Martijn Bekker scite author profile

ArcBA is a two-component regulatory system of Escherichia coli involved in sensing oxygen availability and the concomitant transcriptional regulation of oxidative and fermentative catabolism. Based on in vitro data, it has been postulated that the redox state of the ubiquinone pool is the determinant for ArcB kinase activity. Here we report on the in vivo regulation of ArcB activation, as determined using a lacZ reporter specifically responsive to phosphorylated ArcA. Our results indicate that upon deletion of a ubiquinone biosynthetic enzyme, regulation of ArcB in the anaerobic-aerobic transition is not affected.

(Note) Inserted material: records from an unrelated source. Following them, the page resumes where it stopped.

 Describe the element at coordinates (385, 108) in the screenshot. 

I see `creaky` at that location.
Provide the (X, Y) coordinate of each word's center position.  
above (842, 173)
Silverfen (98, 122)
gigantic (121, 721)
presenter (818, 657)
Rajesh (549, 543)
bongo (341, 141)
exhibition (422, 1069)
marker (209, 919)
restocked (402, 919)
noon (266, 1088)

In contrast, interference with menaquinone biosynthesis leads to inactivation of ArcB during anaerobic growth; this phenotype is fully rescued by addition of a menaquinone precursor. This clearly demonstrates that the menaquinones play a major role in ArcB activation. ArcB shows a complex pattern of regulation when E. coli is titrated through the entire aerobiosis range; ArcB is activated under anaerobic and subaerobic conditions and is much less active under fully aerobic and microaerobic conditions. Furthermore, there is no correlation between ArcB activation and the redox state of the ubiquinone pool, but there is a restricted correlation between the total cellular ubiquinone content and ArcB activity due to the considerable increase in the size of the ubiquinone pool with increasing degrees of aerobiosis. These results lead to the working hypothesis that the in vivo activity of ArcB in E. coli is modulated by the redox state of the menaquinone pool and that the ubiquinone/ubiquinol ratio in vivo surely is not the only determinant of ArcB activity.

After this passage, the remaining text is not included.